Title : Promising novel therapeutic strategies for vascular Dementia
Abstract:
Vascular dementia (VD) has high morbidity and mortality. Diabetes is a leading factor for VD. The cellular responses and signaling mechanisms for diabetes-induced VD are largely unknown, and the current treatments for VD are neither very specific nor effective. Dysfunctions of cerebral arteries (CAs) to cause blood hypoperfusion to the brain makes an important contribution in VD. Perfusion of CAs is predominantly generated and controlled by contraction and relaxation of smooth muscle cells (SMCs). These two cellular processes are fundamentally produced and regulated by cell calcium signaling.
We have started to explore whether and which ion channels might be essential for diabetes-evoked VD. Consistent with the previous reports, we have found that intraperitoneal injection of streptozotocin caused a large increase in blood glucose, leading to diabetes in mice.

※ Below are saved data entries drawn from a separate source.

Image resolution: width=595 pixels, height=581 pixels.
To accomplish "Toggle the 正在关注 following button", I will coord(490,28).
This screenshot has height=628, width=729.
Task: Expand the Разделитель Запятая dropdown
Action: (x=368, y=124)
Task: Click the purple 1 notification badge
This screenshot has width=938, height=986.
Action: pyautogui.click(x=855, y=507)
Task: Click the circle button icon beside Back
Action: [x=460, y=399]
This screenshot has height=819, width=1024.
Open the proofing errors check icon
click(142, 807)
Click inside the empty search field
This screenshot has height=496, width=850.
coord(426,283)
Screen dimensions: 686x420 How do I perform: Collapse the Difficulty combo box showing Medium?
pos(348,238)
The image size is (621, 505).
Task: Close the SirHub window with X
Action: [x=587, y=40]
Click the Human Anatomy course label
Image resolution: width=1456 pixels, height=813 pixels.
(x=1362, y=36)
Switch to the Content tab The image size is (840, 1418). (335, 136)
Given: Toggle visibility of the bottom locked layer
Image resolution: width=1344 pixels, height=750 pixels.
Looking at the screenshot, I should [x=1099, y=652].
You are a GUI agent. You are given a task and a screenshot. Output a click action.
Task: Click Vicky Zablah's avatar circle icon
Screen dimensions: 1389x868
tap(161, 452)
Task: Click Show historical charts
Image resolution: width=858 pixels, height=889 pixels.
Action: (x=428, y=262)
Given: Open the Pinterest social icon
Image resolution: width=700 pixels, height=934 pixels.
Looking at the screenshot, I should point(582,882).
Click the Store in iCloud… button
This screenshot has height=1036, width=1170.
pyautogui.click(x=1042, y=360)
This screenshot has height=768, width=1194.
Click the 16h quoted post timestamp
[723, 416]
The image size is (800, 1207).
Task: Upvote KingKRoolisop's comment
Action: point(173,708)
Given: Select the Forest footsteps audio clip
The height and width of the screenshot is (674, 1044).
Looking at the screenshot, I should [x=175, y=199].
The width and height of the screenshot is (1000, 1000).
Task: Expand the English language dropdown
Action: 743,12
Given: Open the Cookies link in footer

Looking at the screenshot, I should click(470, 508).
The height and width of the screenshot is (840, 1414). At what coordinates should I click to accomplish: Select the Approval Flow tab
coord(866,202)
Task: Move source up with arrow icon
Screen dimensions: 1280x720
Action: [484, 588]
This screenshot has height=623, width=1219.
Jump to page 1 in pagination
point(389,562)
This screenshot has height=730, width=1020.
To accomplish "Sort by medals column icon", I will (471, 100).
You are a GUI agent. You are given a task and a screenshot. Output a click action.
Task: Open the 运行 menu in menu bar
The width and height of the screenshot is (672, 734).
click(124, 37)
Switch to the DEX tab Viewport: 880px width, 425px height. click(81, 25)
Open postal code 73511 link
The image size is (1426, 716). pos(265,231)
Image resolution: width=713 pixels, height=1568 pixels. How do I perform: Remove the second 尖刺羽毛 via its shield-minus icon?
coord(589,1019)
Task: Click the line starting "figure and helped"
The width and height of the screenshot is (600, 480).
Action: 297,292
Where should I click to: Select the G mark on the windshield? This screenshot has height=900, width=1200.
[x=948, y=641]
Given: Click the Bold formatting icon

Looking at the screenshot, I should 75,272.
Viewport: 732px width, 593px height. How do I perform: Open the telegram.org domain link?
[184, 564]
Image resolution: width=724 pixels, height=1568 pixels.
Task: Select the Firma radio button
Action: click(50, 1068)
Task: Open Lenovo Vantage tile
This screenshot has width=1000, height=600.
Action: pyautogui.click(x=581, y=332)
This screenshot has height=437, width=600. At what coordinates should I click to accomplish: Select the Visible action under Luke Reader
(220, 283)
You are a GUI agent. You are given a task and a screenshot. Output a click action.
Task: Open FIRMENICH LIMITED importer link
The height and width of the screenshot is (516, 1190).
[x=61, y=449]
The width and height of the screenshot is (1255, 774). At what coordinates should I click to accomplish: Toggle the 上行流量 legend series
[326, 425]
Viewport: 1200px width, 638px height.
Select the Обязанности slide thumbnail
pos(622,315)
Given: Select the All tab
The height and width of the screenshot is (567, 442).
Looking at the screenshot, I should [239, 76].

The diabetic mice had declined cognition, impaired memory, and increased anxiety, thereby exhibiting significant VD. This dementia might occur due to cerebral vasoconstriction and subsequent blood hypoperfusion, as revealed by Laser Speckle Imaging System. Diabetic cerebral vasoconstriction could result from increased intracellular calcium concentration ([Ca2+]i) in CASMCs. Increased [Ca2+]i was attributed to the augmented Ca2+ release from the SR, the major intracellular Ca2+ store, which followed the hyperfunctional activity of type-2 ryanodine receptor (RyR2), the calcium release channel on the SR in CASMCs. Biochemical and genetic experiments indicated that the hyperfunction of RyR2 channel was a result of dissociation of FK506 binding protein 12.6 (FKBP12.6), an endogenous channel stabilizer (or inhibitor). Excitingly, we have further found that exposing VSMCs and isolated mitochondria to increased free calcium concentrations resulted in a proportional increase in ROS generation. Equally importantly, ROS generation in isolated cells, mitochondria and mitochondrial complex III from CASMCs were all increased in diabetic mice. DNA damage and Tau phosphorylation in CASMCs were largely increased as well.
In conclusion, our findings provide the first evidence that diabetes causes RyR2/FKBP12.6 dissociation, increases RyR2 activity and calcium release, mitochondrial calcium increase and ROS production, DNA damage, and Chk2 phosphorylation in CASMC, thereby leading to vascular dementia; presumably, our results further demonstrate that specific pharmacological and genetic RyR2 inhibition, FKBP12.6 stabler, mitochondrial ROS inhibitors and removers in vascular SMCs may become specific and effective treatments for diabetic VD and vascular complications.